27.1.1 - Howto Reset INVALID_HASH on .htaccess to eliminate issue in 'Admin Overview'

drankinatty · September 22, 2023, 8:03pm

Setup for Nextcloud 27.1.1

Archlinux: 6.5.4-arch2-1
Apache / 2.4.57 (Unix)
OpenSSL / 3.1.3
mod_fcgid / 2.3.9
PHP / 8.1.23

Admin->Overview now flags the core .htaccess file as invalid. Arch modifies this file to fit the install per the webapp standard to isolate Nextcloud to be accessible only though the nextcloud user rather than the general web-server user.

The issue you are facing:

When the Admin->Overview runs, the following details are generated:

Technical information
=====================
The following list covers which files have failed the integrity check. Please read
the previous linked documentation to learn more about the errors and how to fix
them.

Results
=======
- core
	- INVALID_HASH
		- .htaccess

Raw output
==========
Array
(
    [core] => Array
        (
            [INVALID_HASH] => Array
                (
                    [.htaccess] => Array
                        (
                            [expected] => 9b8693928ff69f527448d45fac34849ef67eaa4916ac2895bba944fe2307cb9ce0b78099acd8b3059ebc00995a25932fff5df203cd8dc0d7443162edc8b74df7
                            [current] => 896f323be9420620b1beb5a1d69a480f8435604a9412d916cbe4a82097d92ce38d33856df18d9628b3d3218840b0ab81c2f4910f01645dc9ff1c0fe47ed0ad53
                        )

                )

        )

)

The .htaccess file is fine, and includes wanted additions. How do we tell Nextcloud, through occ or otherwise to update the core array with the hash for the current file?

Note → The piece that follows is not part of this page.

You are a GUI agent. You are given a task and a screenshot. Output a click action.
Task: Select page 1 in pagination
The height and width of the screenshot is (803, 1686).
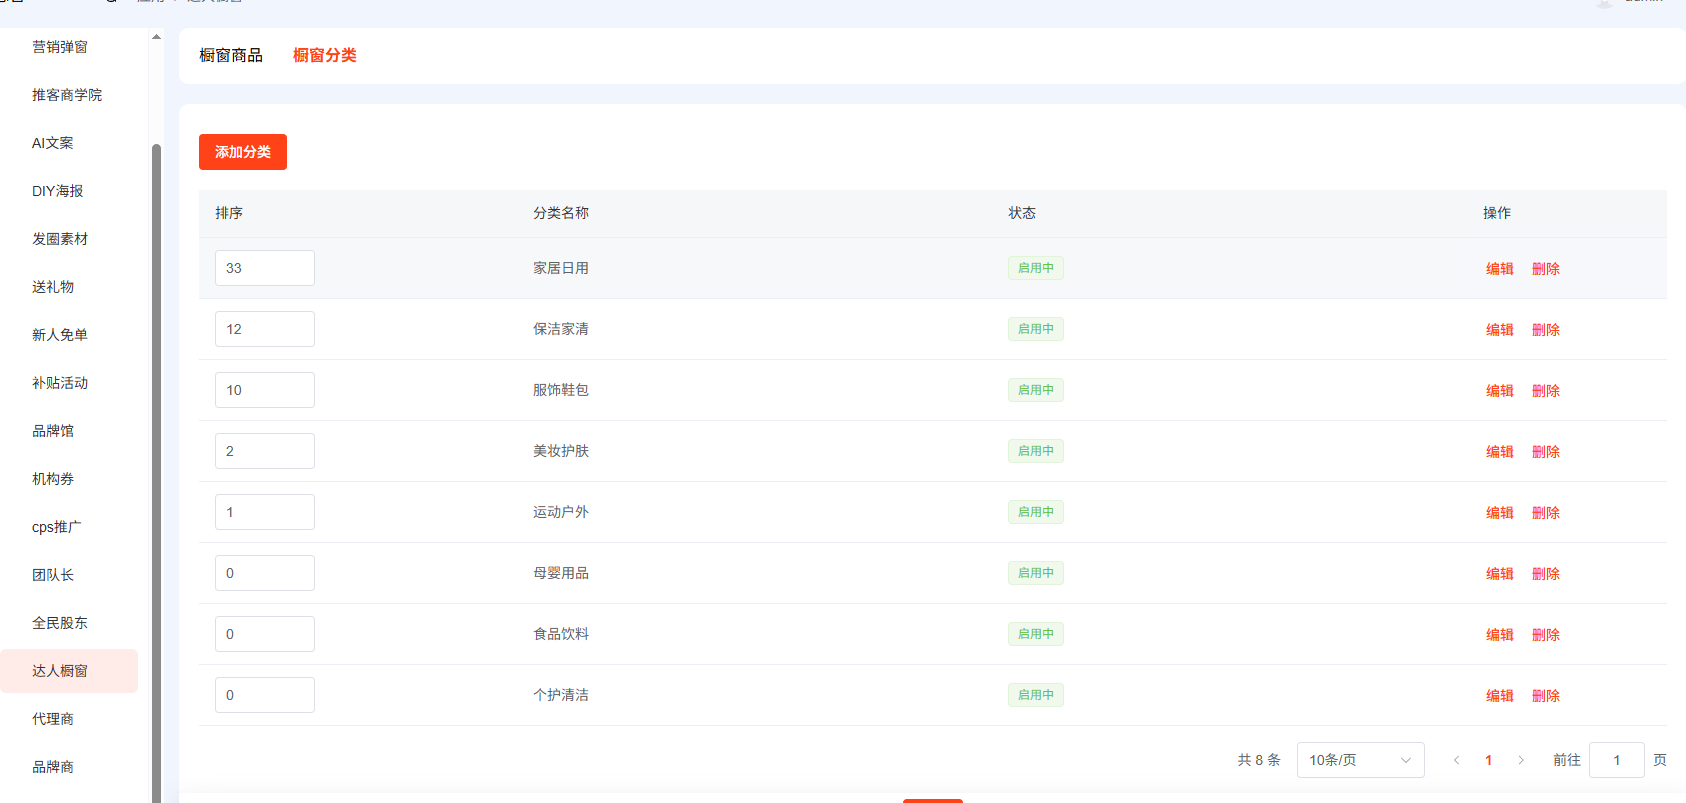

Is this the first time you’ve seen this error? (Y/N):

Steps to replicate it:

Modify the core .htaccess and then choose Administration Settings from menu to have ‘Overview’ checks run…

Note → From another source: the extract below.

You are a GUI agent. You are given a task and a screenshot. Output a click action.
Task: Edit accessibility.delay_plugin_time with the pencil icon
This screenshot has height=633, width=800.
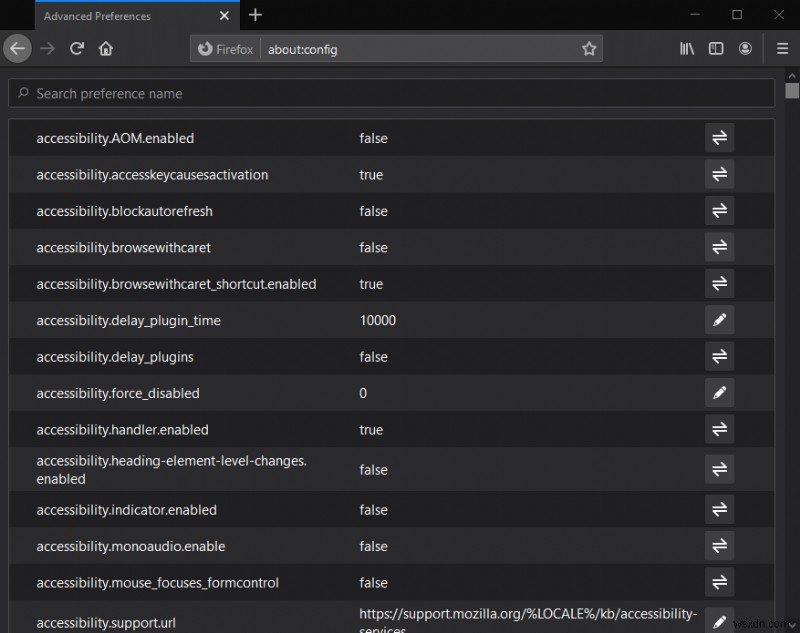[719, 320]
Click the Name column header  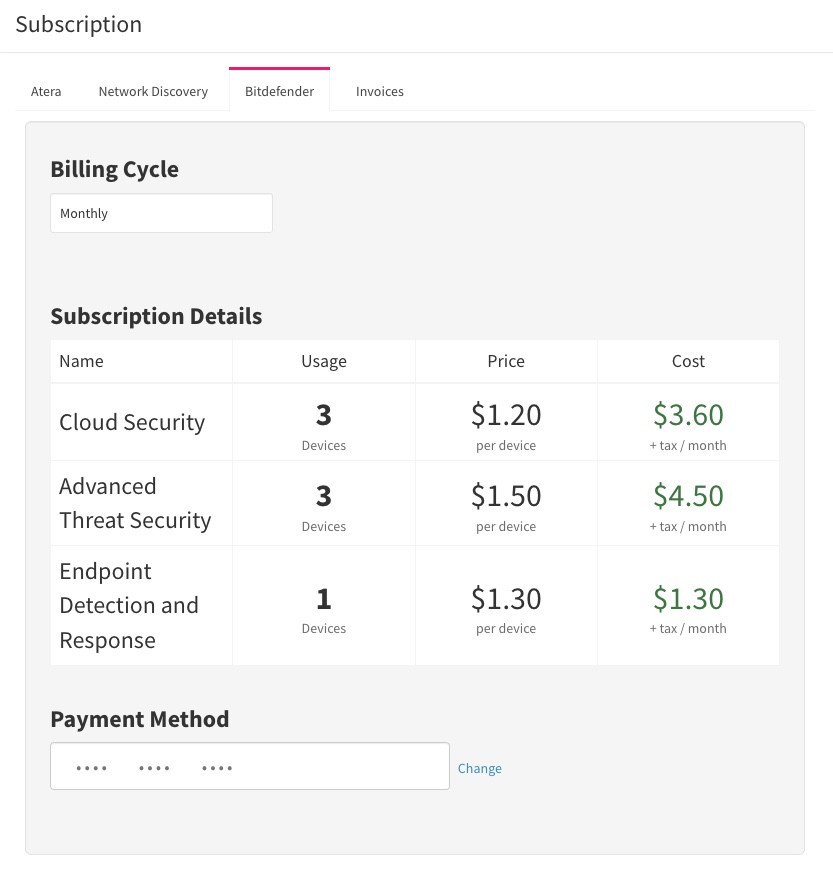(82, 361)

The output of your config.php file in /path/to/nextcloud (make sure you remove any identifiable information!):

{
    "system": {
        "datadirectory": "***REMOVED SENSITIVE VALUE***",
        "logfile": "\/var\/log\/nextcloud\/nextcloud.log",
        "default_locale": "en_US",
        "default_phone_region": "US",
        "knowledgebaseenabled": true,
        "apps_paths": [
            {
                "path": "\/usr\/share\/webapps\/nextcloud\/apps",
                "url": "\/apps",
                "writable": false
            },
            {
                "path": "\/var\/lib\/nextcloud\/apps",
                "url": "\/wapps",
                "writable": true
            }
        ],
        "trusted_domains": [
            "localhost",
            "mysite.com",
            "192.168.6.111"
        ],
        "overwrite.cli.url": "https:\/\/mysite.com\/nextcloud",
        "htaccess.RewriteBase": "\/nextcloud",
        "passwordsalt": "***REMOVED SENSITIVE VALUE***",
        "secret": "***REMOVED SENSITIVE VALUE***",
        "dbtype": "mysql",
        "version": "27.1.1.0",
        "dbname": "***REMOVED SENSITIVE VALUE***",
        "dbhost": "***REMOVED SENSITIVE VALUE***",
        "dbport": "",
        "dbtableprefix": "oc_",
        "mysql.utf8mb4": true,
        "dbuser": "***REMOVED SENSITIVE VALUE***",
        "dbpassword": "***REMOVED SENSITIVE VALUE***",
        "installed": true,
        "instanceid": "***REMOVED SENSITIVE VALUE***",
        "mail_from_address": "***REMOVED SENSITIVE VALUE***",
        "mail_smtpmode": "smtp",
        "mail_sendmailmode": "smtp",
        "mail_domain": "***REMOVED SENSITIVE VALUE***",
        "mail_smtphost": "***REMOVED SENSITIVE VALUE***",
        "mail_smtpport": "25",
        "maintenance": false,
        "app_install_overwrite": [
            "issuetemplate"
        ],
        "theme": "",
        "loglevel": 2,
        "memcache.local": "\\OC\\Memcache\\APCu"
    }
}

tflidd · September 24, 2023, 12:38pm

Where is the problem, it tells you that the .htaccess was changed, you know that for your setup it needs to change, so everything is ok, no?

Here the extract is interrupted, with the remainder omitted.